I support Electric Works and believe it worthy of local taxpayer investment. I do so based on reasons that can be summed up by two numbers: 21,018 and 87 percent. These numbers are the net domestic migration out of Allen County since 1991 and the per-capita income of Allen County residents as a percentage the national average.
If we do not actively work to reverse these trends, eventually our community will lose jobs and net migration will increase. Employers will look to other communities to fill their jobs (as there will not be enough employees to fill them), leading to a shrinking tax base (fewer people to pay for basic services) of people who, on average, are making less money than the same employees in other parts of the country (which hurts buying power).

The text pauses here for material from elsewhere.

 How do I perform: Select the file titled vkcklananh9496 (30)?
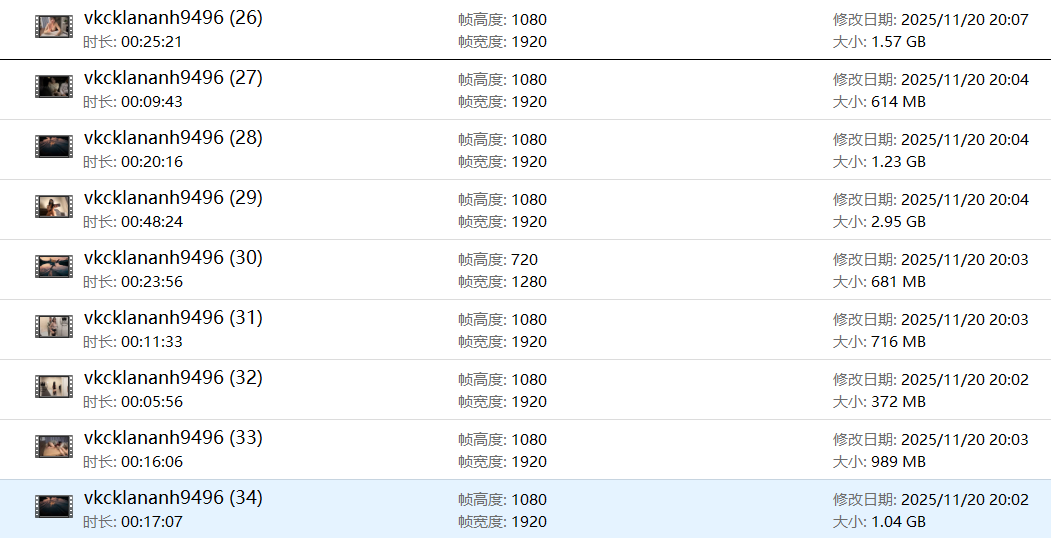pyautogui.click(x=173, y=258)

This is not a place we or our children will want to be.
In the past, we as a community have assumed that having low taxes and a low cost of living are enough to attract the jobs we need to grow.

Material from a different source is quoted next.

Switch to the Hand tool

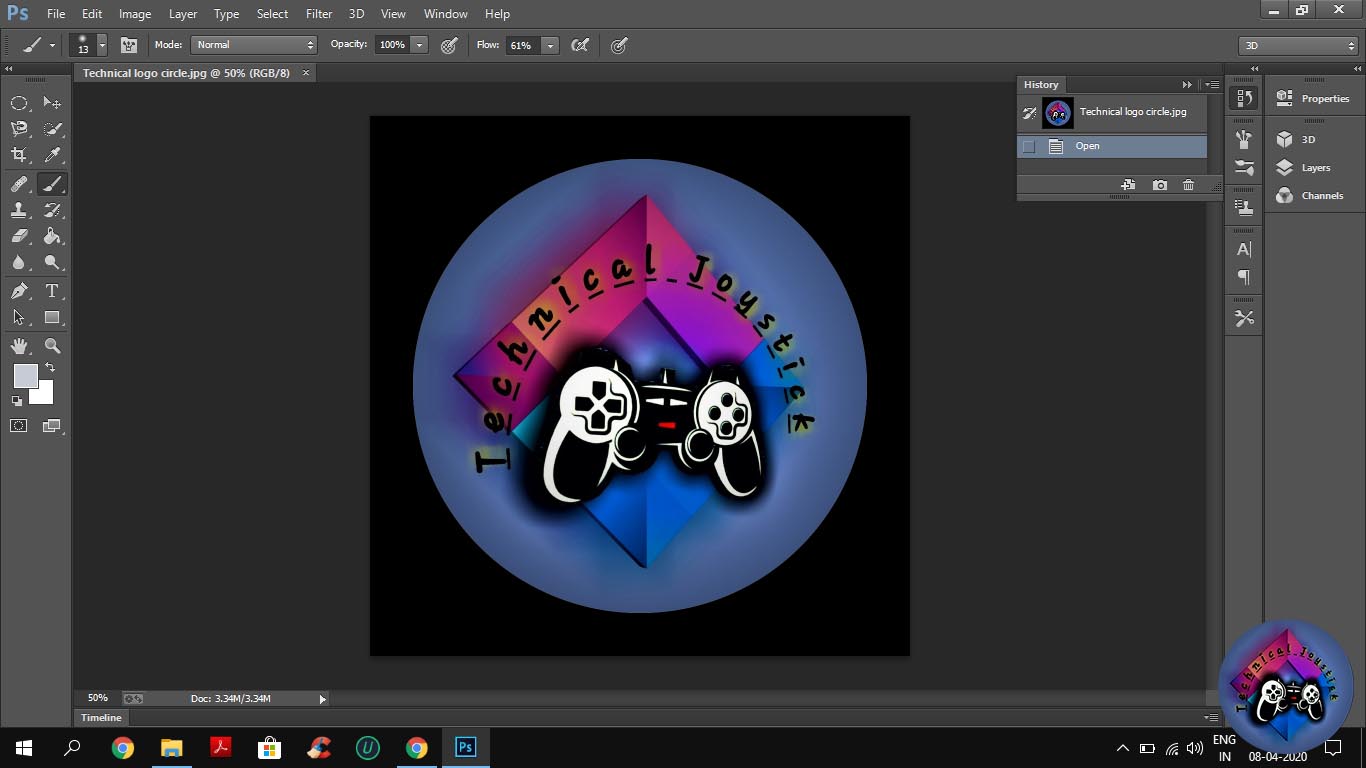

After studying numerous cities with top-tier economies over the last 10 years, I and others have found that this assumption was wrong. Communities need much more: they need to show that if companies bring jobs, the community has the amenities to attract and retain talented people from around the country (who typically fill about 70 percent of the new jobs created). To do that, we must continually improve our quality of place.
Things like good roads, strong schools and a quality police force are not enough; as we compete to attract jobs to Allen County, the communities we compete against have these same assets. To set ourselves apart, we must engage in bold, innovative and cutting-edge projects such as Electric Works – if they make financial sense. I have seen the detailed financials on this project, and it does make sense.
Phase 1 of the Electric Works project is estimated to cost around $221 million. Of that figure, the developers are requesting $65 million in local funds (a combination of grants and loans) with another $73-plus million coming from state/federal funds, and the remaining $82-plus million coming from the developers themselves (direct cash plus bank loans).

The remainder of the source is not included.